Many commentators condemned the outrage over this event as synthetic. Here's a typical comment posted on a politics blog: 

I don't understand why so many others, especially in the Irish media, are outraged. Haven't these people been paying attention? We had to be bailed out back in November 2010. We're still beholden to those who bailed us out. Yet the media is acting as if the implications of the bail-out are a complete shock. The penny only finally dropped today. … Germany has been "our master" for more than a year. Ireland is not a sovereign nation. We have been giving away bits and pieces of our sovereignty for the better part of 25 years, but all pretence at being a sovereign nation evaporated last year when, essentially, we entered Chapter 11. That's the way it goes.

To make a red herring even redder, Chapter 11 is a clause of the United States' Bankruptcy Code, which permits the debtor to remain in control of its business operations as a debtor in possession, subject to the oversight and jurisdiction of the court.

My final thought is that when abstractions like “Ireland”, “Germany”, “Greece” and “Portugal” are bandied about in this fashion, it’s time to recall the words of the 1848 Communist Manifesto: The workers have no country.

Wednesday, September 12, 2012

Bronze - an exhibition I'll be sad to miss

Asante Ewer, British Museum. Height: 62 cm. Room 40 (Medieval Europe)

This lidded bronze ewer is something I must see. In 1896 it was captured by British troops from a royal palace in what is now Ghana, but how it got there is a mystery.  It can be dated to 1390-1400, and once belonged to the English royal household of Richard II. 

It's decorated with lions and lying stags, Richard II's emblems.  The jug's front sport the English royal arms current between 1340 & 1405. The neck is decorated with roundels containing a falcon with spread wings. The inscription around the belly is in Lombardic letters and reads:

       He that wyl not spare when he may
       He shal not spend when he would
       Deme the best in every dowt
       Til the trowthe be tryid owte

       ('He that shall not save when he can
       Shall not spend when he wants.
       Give the benefit of the doubt
       Until the truth comes out').

The jug is in the Bronze exhibition at the Royal Academy until 9th December.  An exhibition I should love to visit, but I fear it's unlikely I'll be in London before then.  But as the jug itself belongs to the British Museum no doubt I'll catch up with it there one fine day. 

In the Middle Ages rock crystal from Madagascar ended up in Europe, even though Madagascar was not even known to exist.
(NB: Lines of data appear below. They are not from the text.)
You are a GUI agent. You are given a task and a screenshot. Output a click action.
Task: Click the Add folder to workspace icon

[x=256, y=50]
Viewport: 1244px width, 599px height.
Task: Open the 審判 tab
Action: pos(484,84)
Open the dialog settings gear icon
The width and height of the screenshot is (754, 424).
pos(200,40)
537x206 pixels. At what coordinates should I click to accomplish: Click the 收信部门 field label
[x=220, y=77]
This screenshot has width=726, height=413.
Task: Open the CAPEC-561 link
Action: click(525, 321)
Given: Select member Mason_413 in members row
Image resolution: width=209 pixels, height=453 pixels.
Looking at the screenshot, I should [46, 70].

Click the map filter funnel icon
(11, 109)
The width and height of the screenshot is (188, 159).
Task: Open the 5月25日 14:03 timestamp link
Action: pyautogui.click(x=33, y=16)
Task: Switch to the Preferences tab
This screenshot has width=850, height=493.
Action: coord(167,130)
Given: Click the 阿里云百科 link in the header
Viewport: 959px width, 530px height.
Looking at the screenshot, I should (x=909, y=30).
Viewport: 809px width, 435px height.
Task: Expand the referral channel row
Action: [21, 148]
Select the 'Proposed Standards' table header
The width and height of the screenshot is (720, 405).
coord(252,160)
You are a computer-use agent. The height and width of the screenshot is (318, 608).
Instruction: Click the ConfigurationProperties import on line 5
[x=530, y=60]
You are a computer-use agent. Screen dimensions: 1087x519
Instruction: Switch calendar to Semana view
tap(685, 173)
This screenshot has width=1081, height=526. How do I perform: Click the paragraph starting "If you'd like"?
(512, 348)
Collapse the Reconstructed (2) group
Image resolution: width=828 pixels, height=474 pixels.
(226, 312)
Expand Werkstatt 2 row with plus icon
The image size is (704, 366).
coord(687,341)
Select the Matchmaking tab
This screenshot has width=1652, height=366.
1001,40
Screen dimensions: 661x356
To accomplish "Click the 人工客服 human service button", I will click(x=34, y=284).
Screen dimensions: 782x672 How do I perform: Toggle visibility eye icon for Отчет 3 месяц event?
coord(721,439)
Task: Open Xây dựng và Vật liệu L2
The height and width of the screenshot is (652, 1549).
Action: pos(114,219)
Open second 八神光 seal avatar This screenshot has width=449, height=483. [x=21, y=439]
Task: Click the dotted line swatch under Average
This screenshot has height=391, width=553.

The ewer turning up in West Africa may be an example in reverse of these complex medieval trading links, according to exhibition curator Professor David Ekserdjian (quoted in The Guardian)

'The Chariot of the Sun', Trundholm, Zealand, Denmark. Early Bronze Age, 14th century BCE.
Bronze and gold, 95 x 60 x 25 cm. National Museum, Copenhagen.
Photo Roberto Fortuna & Kira Ursem, The National Museum of Denmark.

This Chariot of the Sun is 3,500 years old, found in a Danish peat bog. A wheeled horse pulls an incised disk, one side gilded to symbolise the sun, the other plain denoting night. According to the Guardian article, this haunting artefact “is a work of totemic power that can take the viewer across centuries into a different world and different belief system, when the daily passage of the sun across the heavens was a matter of both mystery and life and death,” and is Denmark's greatest national treasure.